● **BRANO PROPOSTO**
****

Ha un plot suggestivo ma inerte invece Suspicion (AppleTv+), emanazione statunitense di una serie israeliana in cui si narra di cinque sconosciuti sospettati di essere coinvolti nel rapimento di un ragazzo bene. Cos’è che non marcia? Facile: non si percepisce la vita. È tutto un susseguirsi di note discordanti, caratteri e cammuffamenti fasulli, motivazioni consunte. La scelta degli attori davvero non aiuta, spesso clamorosamente fuori parte. Non sempre i remake vengono col buco!
Leonardo Ferrara, responsabile Rai Fiction, serialità digitale
Una serie tratta da un romanzo a cui sono affezionato è Tutto chiede salvezza, tratta dal romanzo omonimo di Daniele Mencarelli (leggi qui la nostra intervista) che è un amico ed è stato un collega in Rai per tanti anni. La serie di Netflix sembra quasi un prodotto per RaiUno. Noi nella serialità per il digitale Rai, sul disagio psichiatrico abbiamo realizzato Mentals, una serie a basso costo che ha trattato il tema in maniera molto cruda e scarna. In Tutto chiede salvezza sono stati inseriti toni di alleggerimento rispetto al romanzo, in modo da poter raggiungere un pubblico più ampio. In ogni caso la regia di Francesco Bruni e le sceneggiature scritte da Bruni con la collaborazione di Mencarelli ne fanno un prodotto alto che ho apprezzato e che si distingue in mezzo a tante storie teen di liceali, che sono un po’ tutte uguali.
Un’altra serie teen che ho apprezzato molto, sempre sull’onda di Skam, perché è dello stesso regista, ovvero Ludovico Bessegato, è Prisma. Sono otto episodi di 45 minuti su Amazon Prime. È la storia di due gemelli omozigoti. Uno è una promessa del nuoto, però ha avuto un incidente e quindi deve recuperare, avendo messo a repentaglio la propria carriera agonistica. Lui è introverso, timido con le donne, innamorato di una ragazza. L’altro è molto più estroverso, è il leader del gruppo e spaccia droga, però nel corso della storia si capisce che soffre di disforia di genere e addirittura su Instagram ha adescato un loro amico, spacciandosi per una ragazza.

****

● **CONSEGNA SCRITTA**
Riprendi il brano sulle serie televisive e prosegui il testo dopo la sua ultima frase. I dati non servono per lo svolgimento.

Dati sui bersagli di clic
****

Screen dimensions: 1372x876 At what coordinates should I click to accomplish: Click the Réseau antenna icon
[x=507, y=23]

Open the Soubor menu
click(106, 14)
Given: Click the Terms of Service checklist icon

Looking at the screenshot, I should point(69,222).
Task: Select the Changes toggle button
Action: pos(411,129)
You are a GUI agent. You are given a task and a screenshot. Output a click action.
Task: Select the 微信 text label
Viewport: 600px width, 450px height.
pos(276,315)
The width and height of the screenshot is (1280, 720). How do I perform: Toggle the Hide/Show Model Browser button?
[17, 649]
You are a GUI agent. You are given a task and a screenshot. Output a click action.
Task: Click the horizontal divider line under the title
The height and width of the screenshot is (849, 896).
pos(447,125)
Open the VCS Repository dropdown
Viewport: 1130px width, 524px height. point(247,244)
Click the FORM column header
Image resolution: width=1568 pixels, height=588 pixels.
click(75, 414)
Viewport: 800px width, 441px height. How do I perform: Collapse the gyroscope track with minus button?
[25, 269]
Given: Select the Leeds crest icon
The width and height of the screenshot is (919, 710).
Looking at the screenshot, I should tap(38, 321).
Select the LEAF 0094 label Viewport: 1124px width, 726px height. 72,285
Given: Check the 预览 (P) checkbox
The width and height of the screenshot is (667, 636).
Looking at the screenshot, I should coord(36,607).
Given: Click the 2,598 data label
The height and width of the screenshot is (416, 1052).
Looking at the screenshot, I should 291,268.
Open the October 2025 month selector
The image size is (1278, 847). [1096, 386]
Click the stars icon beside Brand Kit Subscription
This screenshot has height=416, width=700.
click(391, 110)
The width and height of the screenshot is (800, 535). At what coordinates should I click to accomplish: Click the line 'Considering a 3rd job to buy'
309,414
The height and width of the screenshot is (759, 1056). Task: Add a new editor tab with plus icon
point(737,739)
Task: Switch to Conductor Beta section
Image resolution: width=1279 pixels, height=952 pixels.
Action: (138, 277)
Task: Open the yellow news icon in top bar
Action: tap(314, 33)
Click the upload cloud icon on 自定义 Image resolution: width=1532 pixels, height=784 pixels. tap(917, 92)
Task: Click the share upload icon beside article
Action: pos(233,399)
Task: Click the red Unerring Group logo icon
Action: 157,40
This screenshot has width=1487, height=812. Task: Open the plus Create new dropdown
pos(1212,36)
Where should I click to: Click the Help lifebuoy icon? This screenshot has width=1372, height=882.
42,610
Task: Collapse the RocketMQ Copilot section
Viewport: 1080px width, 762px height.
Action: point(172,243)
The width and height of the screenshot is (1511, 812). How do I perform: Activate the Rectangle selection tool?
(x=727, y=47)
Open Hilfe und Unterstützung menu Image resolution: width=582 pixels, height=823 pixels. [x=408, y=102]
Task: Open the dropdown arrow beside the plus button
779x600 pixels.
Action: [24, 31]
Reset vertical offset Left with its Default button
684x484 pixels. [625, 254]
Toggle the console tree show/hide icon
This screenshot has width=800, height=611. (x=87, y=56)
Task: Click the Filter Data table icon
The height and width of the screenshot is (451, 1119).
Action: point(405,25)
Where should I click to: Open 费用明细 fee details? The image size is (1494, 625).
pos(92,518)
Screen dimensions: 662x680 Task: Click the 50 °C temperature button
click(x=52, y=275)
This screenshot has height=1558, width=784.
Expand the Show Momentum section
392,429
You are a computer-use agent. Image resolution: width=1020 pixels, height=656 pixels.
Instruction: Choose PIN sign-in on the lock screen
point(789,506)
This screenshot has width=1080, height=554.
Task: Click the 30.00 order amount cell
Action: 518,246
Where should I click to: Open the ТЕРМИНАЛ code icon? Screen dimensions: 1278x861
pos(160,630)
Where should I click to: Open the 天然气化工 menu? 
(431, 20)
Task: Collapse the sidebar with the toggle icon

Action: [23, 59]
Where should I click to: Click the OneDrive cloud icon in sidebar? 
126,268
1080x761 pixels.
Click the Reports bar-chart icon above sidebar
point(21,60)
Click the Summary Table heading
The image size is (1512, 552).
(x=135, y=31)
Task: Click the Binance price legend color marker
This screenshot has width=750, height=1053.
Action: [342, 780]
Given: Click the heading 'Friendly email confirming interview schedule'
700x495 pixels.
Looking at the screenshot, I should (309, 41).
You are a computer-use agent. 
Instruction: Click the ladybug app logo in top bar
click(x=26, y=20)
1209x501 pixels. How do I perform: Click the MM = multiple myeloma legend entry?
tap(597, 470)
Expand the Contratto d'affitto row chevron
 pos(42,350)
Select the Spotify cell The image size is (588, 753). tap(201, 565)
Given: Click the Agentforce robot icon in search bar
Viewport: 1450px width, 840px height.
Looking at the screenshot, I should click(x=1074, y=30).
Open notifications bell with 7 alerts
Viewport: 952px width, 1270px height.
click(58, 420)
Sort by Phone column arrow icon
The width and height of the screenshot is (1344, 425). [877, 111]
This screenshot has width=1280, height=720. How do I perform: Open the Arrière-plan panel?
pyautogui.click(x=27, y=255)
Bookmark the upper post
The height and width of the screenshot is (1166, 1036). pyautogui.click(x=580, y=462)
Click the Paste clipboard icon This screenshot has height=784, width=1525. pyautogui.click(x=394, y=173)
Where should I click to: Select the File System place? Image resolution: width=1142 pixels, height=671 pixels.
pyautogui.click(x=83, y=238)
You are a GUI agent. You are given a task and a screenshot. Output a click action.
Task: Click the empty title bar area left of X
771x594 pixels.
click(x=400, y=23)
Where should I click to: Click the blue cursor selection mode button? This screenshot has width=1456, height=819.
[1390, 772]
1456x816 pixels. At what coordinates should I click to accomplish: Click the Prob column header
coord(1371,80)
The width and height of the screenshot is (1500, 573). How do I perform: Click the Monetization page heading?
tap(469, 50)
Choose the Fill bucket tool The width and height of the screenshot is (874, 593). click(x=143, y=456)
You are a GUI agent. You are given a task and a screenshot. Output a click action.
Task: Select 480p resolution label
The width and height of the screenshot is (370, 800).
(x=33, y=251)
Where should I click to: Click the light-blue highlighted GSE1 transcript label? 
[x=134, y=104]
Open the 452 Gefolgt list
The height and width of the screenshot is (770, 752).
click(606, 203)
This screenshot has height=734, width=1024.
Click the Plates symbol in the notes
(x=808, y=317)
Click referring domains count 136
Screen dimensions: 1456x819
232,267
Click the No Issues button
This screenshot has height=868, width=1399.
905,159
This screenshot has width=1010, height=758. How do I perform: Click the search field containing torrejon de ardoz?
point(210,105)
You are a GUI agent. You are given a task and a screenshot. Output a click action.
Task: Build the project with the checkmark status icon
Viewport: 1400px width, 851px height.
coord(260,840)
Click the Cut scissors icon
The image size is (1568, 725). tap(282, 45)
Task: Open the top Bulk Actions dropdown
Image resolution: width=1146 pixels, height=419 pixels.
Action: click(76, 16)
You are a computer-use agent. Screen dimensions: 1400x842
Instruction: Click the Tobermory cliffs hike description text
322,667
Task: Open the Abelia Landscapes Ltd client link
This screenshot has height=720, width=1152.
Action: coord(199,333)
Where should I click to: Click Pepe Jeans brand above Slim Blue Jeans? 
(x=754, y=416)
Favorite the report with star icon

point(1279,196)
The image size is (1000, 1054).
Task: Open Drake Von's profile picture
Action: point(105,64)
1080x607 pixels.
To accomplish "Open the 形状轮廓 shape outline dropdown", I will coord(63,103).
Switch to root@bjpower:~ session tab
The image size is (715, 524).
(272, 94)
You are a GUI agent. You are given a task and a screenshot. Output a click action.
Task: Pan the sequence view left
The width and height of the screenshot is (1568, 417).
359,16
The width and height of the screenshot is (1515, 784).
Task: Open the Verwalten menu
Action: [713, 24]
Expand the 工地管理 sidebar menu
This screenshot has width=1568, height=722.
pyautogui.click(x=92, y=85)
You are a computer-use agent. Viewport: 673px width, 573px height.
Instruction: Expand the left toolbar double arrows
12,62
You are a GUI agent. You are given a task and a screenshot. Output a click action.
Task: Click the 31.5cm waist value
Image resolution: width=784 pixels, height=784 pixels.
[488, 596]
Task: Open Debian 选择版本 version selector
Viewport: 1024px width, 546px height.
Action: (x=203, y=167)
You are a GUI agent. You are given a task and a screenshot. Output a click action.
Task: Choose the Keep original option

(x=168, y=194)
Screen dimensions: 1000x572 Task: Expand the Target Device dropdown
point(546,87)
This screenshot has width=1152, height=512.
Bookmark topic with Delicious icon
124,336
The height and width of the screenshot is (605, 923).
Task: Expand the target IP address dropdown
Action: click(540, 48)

****

● **RISPOSTA**
La serie ha quello che si dice un high concept molto forte e anche un’ambientazione molto originale perché si svolge a Latina e a Sabaudia, dove l’architettura fascista e geometrica esalta la storia. È un paesaggio protagonista. Gli attori sono molto bravi. Per i gemelli c’è lo stesso attore che interpreta tutti e due i ruoli ed è bravissimo. Un’altra serie che spicca fra i prodotti omologati per teenager.
Quella che mi ha molto deluso perché è una serie che ho adorato è la quinta stagione di The Crown perché è diventata molto soap. È una stagione discontinua, ci sono alcuni episodi noiosi, altri molto belli, specialmente quello dedicato alla sorella della regina, Margaret. Forse c’è un problema nel recasting della regina perché l’attrice che ha sostituito Olivia Colmann non è così efficace e per il mio gusto è un po’ respingente. La serie mi ha molto deluso perché per me The Crown era un cult: è la serie più bella che sia venuta fuori da Netflix.
Tiziana Zita, story editor e producer
“La palude” è la sezione dell’MI5, il servizio di sicurezza britannico, dove nessun agente vorrebbe finire. Lì vengono mandati quelli che hanno sbagliato, a cui non verranno più affidate missioni importanti. A capo della Palude c’è Lamb, un Gary Oldman in stato di grazia, ma tutto il cast è notevole.
Slow Horses (AppleTv+) è tratta dai romanzi di Mick Herron, nella miglior tradizione della spy story (leggi qui la nostra recensione). Un’ottima serie, scritta bene, girata e recitata a livelli stellari e anche molto divertente di cui è da poco uscita la seconda stagione che non vedo l’ora di vedere.
Jimmi Keene (Taron David Egerton) svolge una florida attività di spacciatore finché viene colto con le mani nel sacco.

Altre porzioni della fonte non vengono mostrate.